I pass over my journey to Berlin. Interesting and varied as were the scenes through which I passed they gave me but little light upon the true situation of the country: indeed I may say without exaggeration that they gave me as little—or even more so—as the press reports of our talented newspaper correspondents. The food situation seemed particularly perplexing. A well-to-do merchant from Bremen who travelled for some distance in my train assured me that there was plenty of food in Germany, except of course for the poor. Distress, he said, was confined entirely to these. Similarly a Prussian gentleman who looked very like a soldier, but who assured me with some heat that he was a commercial traveller, told me the same thing: There were no cases of starvation, he said, except among the very poor.
The aspect of the people too, at the stations and in the towns we passed, puzzled me. There were no uniforms, no soldiers. But I was amazed at the number of commercial travellers, Lutheran ministers, photographers, and so forth, and the odd resemblance they presented, in spite of their innocent costumes, to the arrogant and ubiquitous military officers whom I had observed on my former visit.
But I was too anxious to reach Berlin to pay much attention to the details of my journey.
Even when I at last reached the capital, I arrived as I had feared, too late.
"Your Excellency," said a courteous official at the railway station, to whom my naval uniform acted as a sufficient passport. "The Revolution of which you speak is over. Its leaders were arrested yesterday. But you shall not be disappointed. There is a better one. It is called the Comrades' Revolution of the Bolsheviks. The chief Executive was installed yesterday."
"Would it be possible for me to see him?" I asked.
"Nothing simpler, Excellency," he continued as a tear rose in his eye. "My four sons,—"
"I know," I said; "your four sons are in the German Navy. It is enough. Can you take me to the Leader?"
"I can and will," said the official. "He is sitting now in the Free Palace of all the German People, once usurped by the Hohenzollern Tyrant. The doors are guarded by machine guns. But I can take you direct from here through a back way. Come."
We passed out from the station, across a street and through a maze of little stairways, and passages into the heart of the great building that had been the offices of the Imperial Government.
"Enter this room. Do not knock," said my guide. "Good bye."
In another moment I found myself face to face with the chief comrade of the Bolsheviks.
He gave a sudden start as he looked at me, but instantly collected himself.
He was sitting with his big boots up on the mahogany desk, a cigar at an edgeways angle in his mouth. His hair under his sheepskin cap was shaggy, and his beard stubbly and unshaven. His dress was slovenly and there was a big knife in his belt. A revolver lay on the desk beside him. I had never seen a Bolshevik before but I knew at sight that he must be one.

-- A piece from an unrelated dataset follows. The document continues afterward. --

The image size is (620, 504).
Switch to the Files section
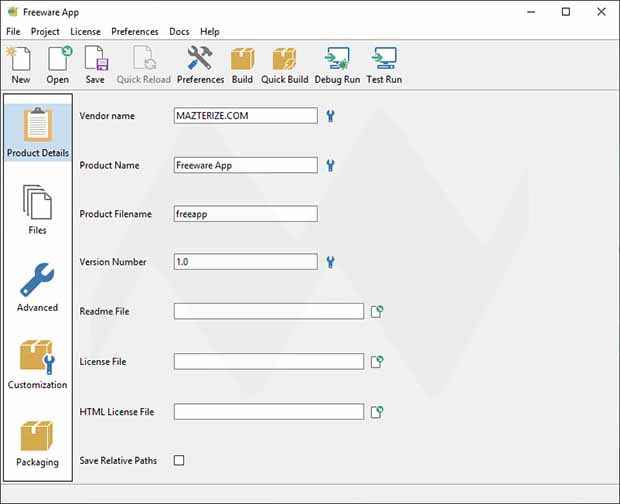tap(37, 211)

"You say you were here in Berlin once before?" he questioned, and he added before I had time to answer: "When you speak don't call me 'Excellency' or 'Sereneness' or anything of that sort; just call me 'brother' or 'comrade.' This is the era of freedom. You're as good as I am, or nearly."
"Thank you," I said.
"Don't be so damn polite," he snarled. "No good comrade ever says 'thank you.' So you were here in Berlin before?"

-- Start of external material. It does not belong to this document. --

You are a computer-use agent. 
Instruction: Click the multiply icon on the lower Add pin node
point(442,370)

"Yes," I answered, "I was here writing up Germany from Within in the middle of the war."
"The war, the war!" he murmured, in a sort of wail or whine. "Take notice, comrade, that I weep when I speak of it. If you write anything about me be sure to say that I cried when the war was mentioned. We Germans have been so misjudged. When I think of the devastation of France and Belgium I weep."

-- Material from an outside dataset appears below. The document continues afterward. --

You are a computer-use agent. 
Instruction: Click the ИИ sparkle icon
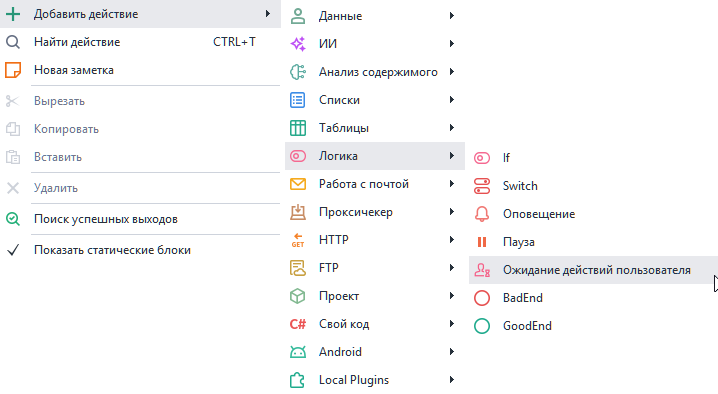tap(298, 44)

He drew a greasy, red handkerchief from his pocket and began to sob. "To think of the loss of all those English merchant ships!"
"Oh, you needn't worry," I said, "it's all going to be paid for."
"Oh I hope so, I do hope so," said the Bolshevik chief. "What a regret it is to us Germans to think that unfortunately we are not able to help pay for it; but you English—you are so generous—how much we have admired your noble hearts—so kind, so generous to the vanquished..."
His voice had subsided into a sort of whine.
But at this moment there was a loud knocking at the door. The Bolshevik hastily wiped the tears from his face and put away his handkerchief.
"How do I look?" he asked anxiously. "Not humane, I hope? Not soft?"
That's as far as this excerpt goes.